Ini adalah anomali, di tengah pesimisme akut orang Italia, kalah 1-4 di leg pertama dari tim yang tak terkalahkan di liga, dan diperkuat seorang alien, toh penonton masih membanjiri stadion. Gilanya lagi, di Circus Maximus, arena kariot kuno yang kini jadi alun-alun, ribuan penonton berkumpul terpaku ke layar besar.

Entah apakah bertanding melawan Barcelona kini menjadi prestise tersendiri. Mungkin penonton bisa berharap selfie dengan latar Lionel Messi yang akan menaikkan kastanya di media sosial? Atau mungkin ribuan orang yang tergesa-gesa membeli tiket kala undian Liga Champions membawa Roma melawan Barcelona.

Kerja bagus tim PR Roma patut diapresiasi, ketika seluruh direksi dan manajemen kompak memompa semangat penonton. Ya, penonton. Pemain tidak perlu disemangati, karena pada leg 1, mereka sudah tahu bahwa Barcelona bisa diladeni. Skor 1-4 bukan cerminan adil. Roma bermain lumayan dan harusnya beroleh dua penalti.

Namun, membalikkan ketinggalan tiga gol tetap tidak mudah. Apalagi melawan Barcelona. Saya masih takjub dan respek terhadap animo penonton yang membanjiri Olimpico. Padahal Roma sendiri baru saja kalah di stadion yang sama tiga hari sebelumnya, melawan Fiorentina di Serie A.

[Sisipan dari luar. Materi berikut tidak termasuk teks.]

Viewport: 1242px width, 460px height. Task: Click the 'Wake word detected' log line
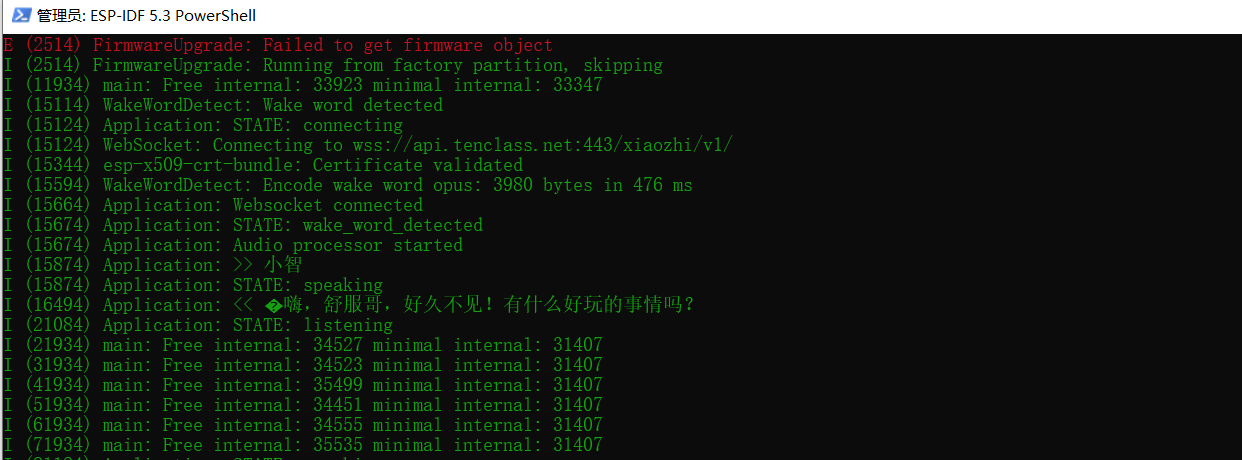click(352, 105)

Berkali-kali pemain Roma menunjukkan apresiasi atas lubernya Olimpico sebagai motor yang mendorong kemenangan atas Barcelona. Mereka menikmati pertandingan, seperti halnya pemain dan pelatih Roma. Satu demi satu proses dan ikhtiar untuk mendominasi Barcelona dari awal hingga akhir.

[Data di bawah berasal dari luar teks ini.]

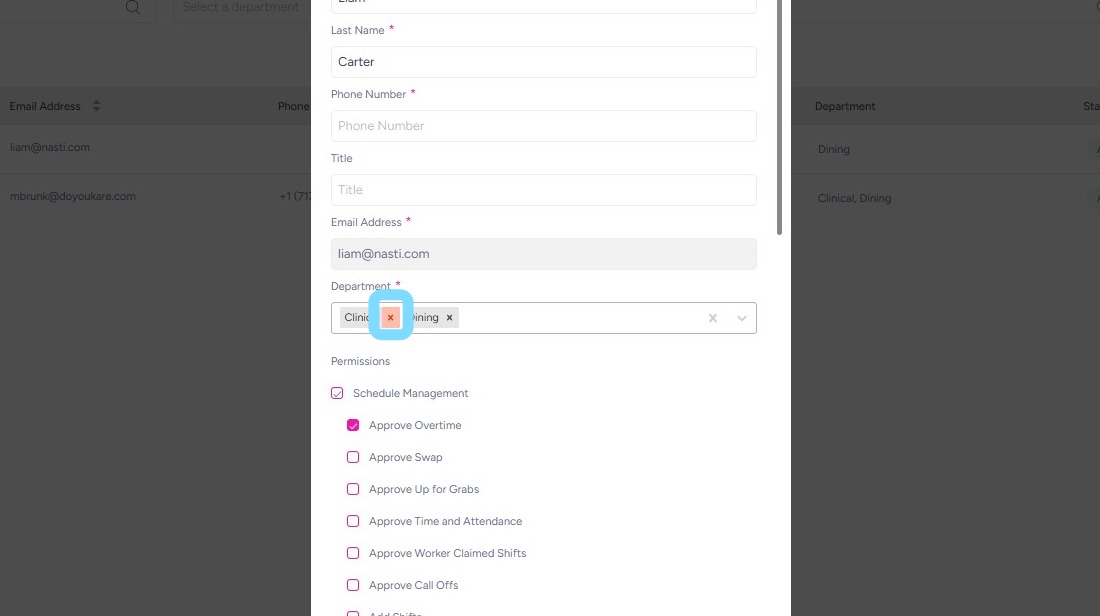
Task: Click the modal vertical scrollbar
Action: (780, 120)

Satu gol (Dzeko), disusul berbagai peluang dari Schick, Nainggolan, dan Dzeko juga mengakhiri babak I dengan skor 1-0 (agregat 2-4). Saya pikir bila pertandingan berakhir saat itu, penonton juga akan terhibur. Menjawab pertanyaan Maximus di film Gladiator.

“Are you entertained?”

Ketika babak II mulai, pemain juga terlihat menikmati pertandingan. Barcelona memegang sedikit kendali hingga Dzeko dijatuhkan di kotak pinalti. Daniele De Rossi, pembuka skor bagi Barcelona di leg 1, mengeksekusi dengam baik. Menendang ke sisi tidak naturalnya dengan kencang, sehingga Ter Stegen tak kuasa menjangkau.

2-0, dan Roma bermimpi.

Nah, hebatnya, setelah skor itu, tim tuan rumah justru menginjak gas tinggi. Seolah sudah kepalang basah, dengan terus menekan. Di Francesco memasukkan Cengiz Under untuk mencoba menusuk Barcelona dari sisi. Ia kemudian berbuah tendangan pojok yang diambilnya.

Di titik ini, saya meyakini bila pemain Roma berjuang bukan untuk lolos, tetapi untuk menghibur. Sama seperti skenario babak pertama, andai gim berakhir atau bahkan Barcelona mencetak satu gol saja, Roma sudah punya cerita untuk meladeni sepupu mereka, Lazio, minggu ini.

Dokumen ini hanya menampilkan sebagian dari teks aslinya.